In 2002, to accommodate his company’s growth, Ahring purchased 20 acres of land immediately across the Mississippi River from downtown St. Louis and near two major highways. Then, in 2012, he decided to add steel recycling to Apex Recycling Services’ offerings. That proved to be a success, so in 2016 he purchased an adjacent property, doubling his acreage and giving him rail access. Ahring says the expansion opened the doors for Apex to begin sourcing steel scrap from demolition contractors.
Apex Recycling Services previously used crawler excavators to stockpile and transload the influx of ferrous scrap. While the excavators were serviceable, Ahring says he thought a dedicated material handler with attachments would be better and more efficient. He says the visibility offered by the material handler’s fixed 4-foot cab riser makes the machine significantly more efficient for some of the jobs it is performing at the company’s yard. Additionally, the scrap handler’s straight boom and droop-nose arm assist with loading tasks.
“You can see from the top of the material handler a lot better than from the standard excavator that we were using,” Ahring says. “Time is money. We can see down into these open-top gondolas a lot better. You can see the ground a lot better.

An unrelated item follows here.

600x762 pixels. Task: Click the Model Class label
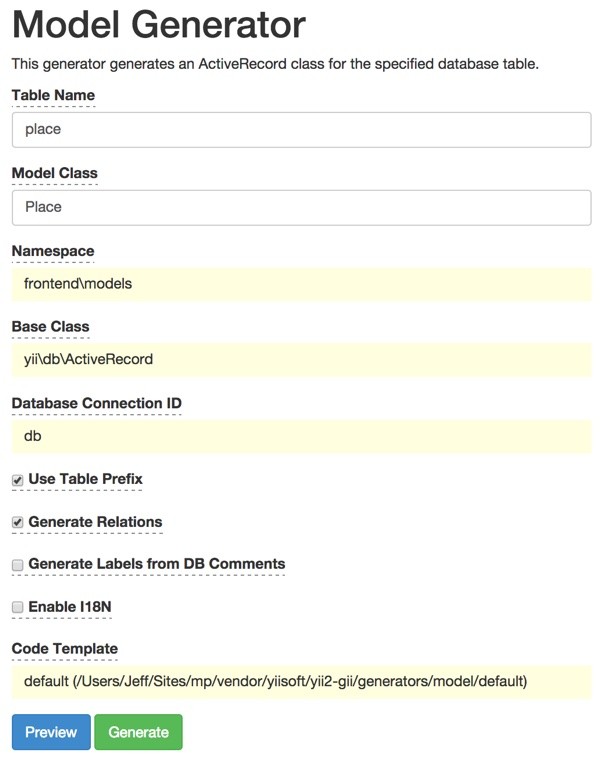(54, 173)
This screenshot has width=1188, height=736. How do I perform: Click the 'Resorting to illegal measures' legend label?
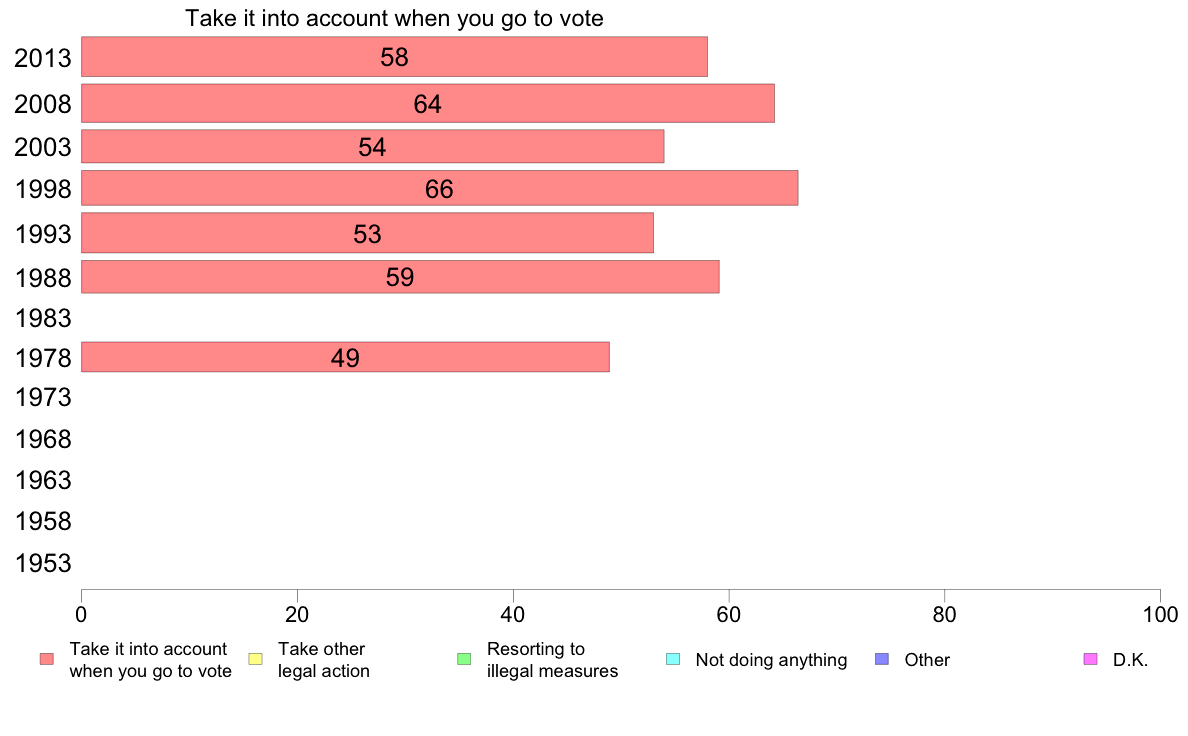tap(552, 660)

“If an operator makes a mistake loading and has too much on an axle or misses a piece of scrap left in the trailer because he couldn’t see down in it, and then he has to go back in and reload and unload—all of that costs money,” he explains. “You need to be able to operate as efficiently as you can.”
Ahring had purchased compact equipment from Bobcat of St. Louis and developed a good relationship with the dealer. When he decided to rent a material handler, the dealer introduced him to the Doosan brand.

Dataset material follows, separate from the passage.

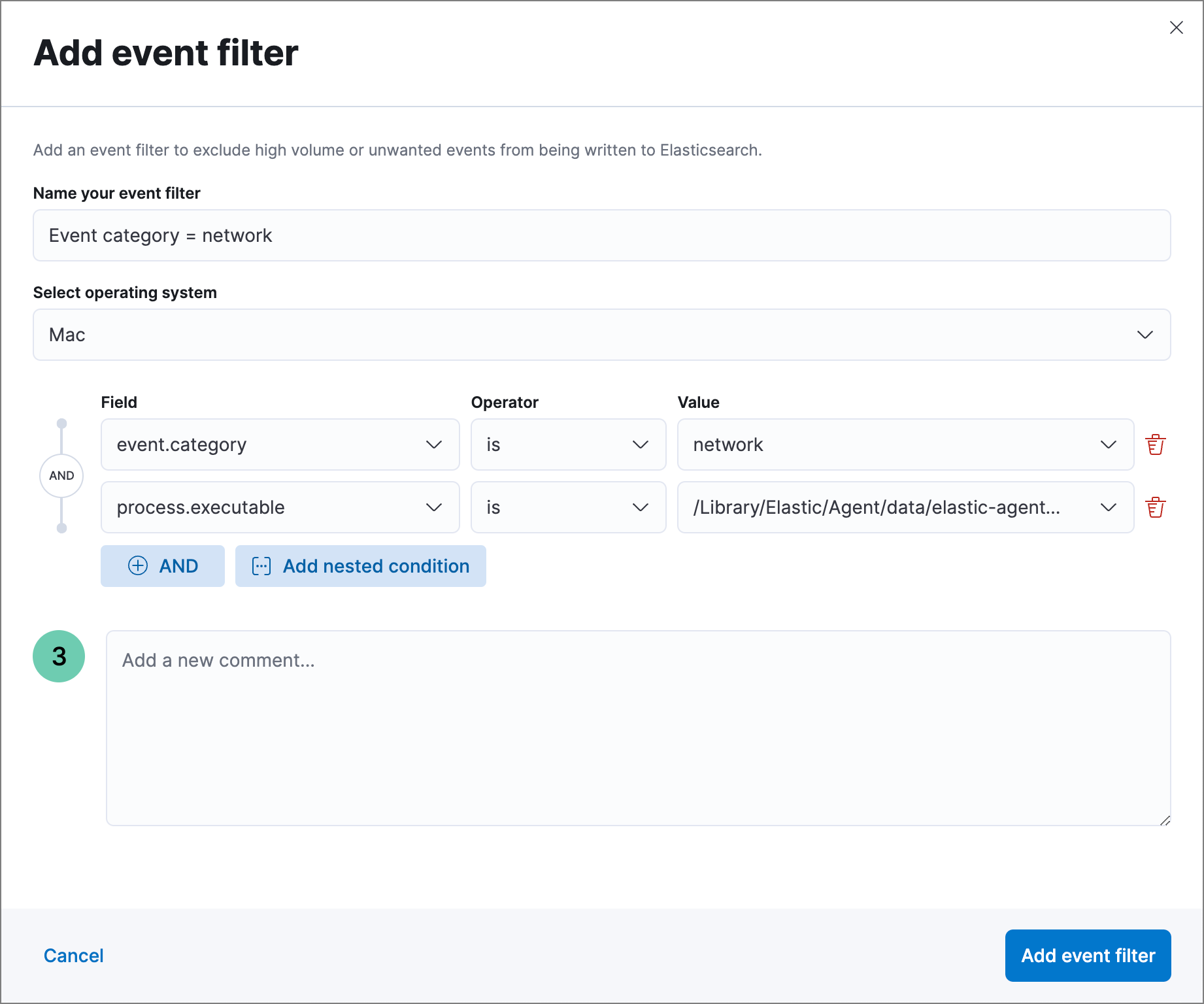Viewport: 1204px width, 1004px height.
Task: Click the AND connector badge between conditions
Action: [61, 475]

During the rental period, temperatures became very cold, and the Doosan DX225MH-5 material handler proved its performance and reliability, Ahring says. It performed so well that he decided to purchase the machine along with a grapple and a magnet for his growing steel recycling business.
Working hard
Apex Recycling Services is split into two yards: its original yard, which accepts all incoming retail traffic, and a separate iron yard. Material is constantly being loaded in and out of the yards, which means the company’s material handler is almost always in motion.
“All of our heavy industrial or big dealer accounts come into our new iron yard, and anything small and retail we keep at the old location,” Ahring says. “We keep it separate so we don’t have retail guys and street traffic in our iron yard. The machine is used in both yards, eight to 10 hours a day.”
In the company’s original yard, operators run the material handler equipped with the magnet to separate ferrous metals from incoming material. In the iron yard, operators use the material handler equipped with the grapple to place material into the charge box of Apex Recycling Services’ 950-ton stationary shear. Once the guillotine-like shear has cut the steel scrap to specification, the material handler loads the steel into a rail car or truck to be transported to a mill.
“The operators are really happy with the material handler,” Ahring says. “They like that they can disconnect and reconnect the grapple and the magnet quickly. They like the raised cab because they can see how they need to load into the open tops or unload without missing materials.”
The company’s operators run the material handler 50 to 55 hours per week and perform daily maintenance on the machine. Apex Recycling Services depends on the DX225MH-5 to hold up because it’s become a vital part of the company’s growing business.
“I can’t sell fast enough at times, but it all depends on the markets and processing,” Ahring says. “If metal comes to the yard, it does not necessarily go back out in a 30-day period, but we are constantly loading material out. We’re constantly loading, bringing material in—the loading and unloading goes on nonstop.”